Abdominal Infection

 

The abdominal cavity of the human body lies between the chest cavity and the pelvic region. Within the abdominal cavity, lie various vital organs such as the stomach, liver, spleen, gallbladder, pancreas, small intestine and the large intestine. These organs play a vital role in breaking down the food we ingest and help in the assimilation of nutrients. If any of the organs get exposed to pathogens or get damaged due to trauma, one becomes susceptible to an abdominal infection. Given below are some of the medical conditions that may cause an infection in the abdominal region.

Causes of an Infection in the Abdomen

Peritonitis refers to the inflammation of the peritoneum or the membrane that lines the abdominal wall. Such a membrane also covers the viscera or the internal organs located within the abdominal cavity. The inflammation may be a result of bacterial, viral or parasitic infections. Various medical conditions can make one susceptible to peritonitis. These include gastritis, stomach ulcers, inflamed gallbladder or a perforated bowel. Gastritis refers to the inflammation of the lining of the stomach. This occurs when the stomach gets infected with bacteria, viruses, fungi or parasites. Consumption of contaminated food or water is one of the most common causes of bacterial, parasitic or a viral stomach infection. Stomach ulcers, on the other hand, are mainly attributed to an abnormal growth of a bacterium called Helicobacter pylori. Prolonged use of certain drugs can also make one vulnerable to developing ulcers. Penetrating trauma to the abdomen can also cause the skin to break and this may give pathogens a chance to enter into the body. If the surgical instruments have not been sterilized, one may suffer from a blood infection after surgery. This is the reason why surgeons must take all possible precautions while they make incisions into the abdomen during a surgery.

Pancreas, gallbladder, liver and spleen can also get inflamed due to a wide range of reasons. Inflammation of the gallbladder is usually caused due to formation of hardened stone-like deposits that are formed due to crystallization of cholesterol or bile pigments. This condition is mainly attributed to consumption of foods rich in cholesterol. Formation of gallstones can affect the release of bile and adversely impact the digestive process. It can also make one susceptible to peritonitis. Inflammatory bowel conditions such as ulcerative colitis or Crohn’s disease can increase the risk of intestinal perforation. A hole in the intestine can cause the wastes to leak out, which in turn, can infect the abdomen.

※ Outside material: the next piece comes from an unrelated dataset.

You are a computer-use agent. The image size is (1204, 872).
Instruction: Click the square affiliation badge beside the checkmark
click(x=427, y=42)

An inflamed or ruptured appendix or a diverticulum could also lead to the formation of intra-abdominal abscess. An intra-abdominal abscess is an infected pocket of pus or an infected fluid inside the abdomen. While abdominal pain is one of the most common symptoms of an infection to the abdomen, one may also experience abdominal distension, nausea, vomiting, diarrhea, bowel problems, bloating, weakness, fever, chills or lack of appetite. If the infection is not treated soon, one may face a life-threatening situation due to sepsis or septic shock.

Treatment of an Infection in the Abdomen

Complete blood test, blood culture along with imaging procedures such as X-rays, ultrasound or CT scan are usually performed in order to identify the underlying cause of an infected abdomen. If tests reveal fluid buildup in the peritoneal cavity, the fluid would be tested in order to identify the pathogen responsible for causing an infection. If the presence of bacteria has been detected, antibiotic therapy should be initiated immediately. Antibiotics are given prior to the surgery, and should be continued after surgery as well. If the patient’s condition is deteriorating, he/she may need to be hospitalized, and antibiotics or other drugs would be administered intravenously so as to kill the bacteria or other pathogens and prevent them from growing any further.

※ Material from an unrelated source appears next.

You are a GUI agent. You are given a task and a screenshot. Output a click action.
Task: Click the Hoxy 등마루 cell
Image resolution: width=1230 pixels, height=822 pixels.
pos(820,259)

Administration of antibiotics lowers the risk of an infection to the abdomen after surgery. If pus or fluid has accumulated in the abdominal cavity, debridement would be needed. Debridement refers to the removal of the infected fluid or dead tissues from the peritoneal cavity. The abdominal cavity would also be flushed with antibacterial cleansers. Intravenous administration of fluids may also be needed. Drugs would be administered depending on the symptoms exhibited by the patient. If one suffered from respiratory distress due to the infection, mechanical ventilation would be required. Since an infected abdomen can be caused due to a wide range of reasons, it’s important that the underlying cause is identified and treated at the earliest. Steps would need to be taken to avert organ failure and surgical intervention would be needed in severe cases.

In absence of a timely treatment, an intra-abdominal abscess or infection to the abdomen can even lead to blood poisoning or organ failure. It is therefore, essential that a person suffering from aforementioned symptoms, must get a thorough medical checkup done immediately. A timely treatment would help in averting organ failure and help one recover from infection.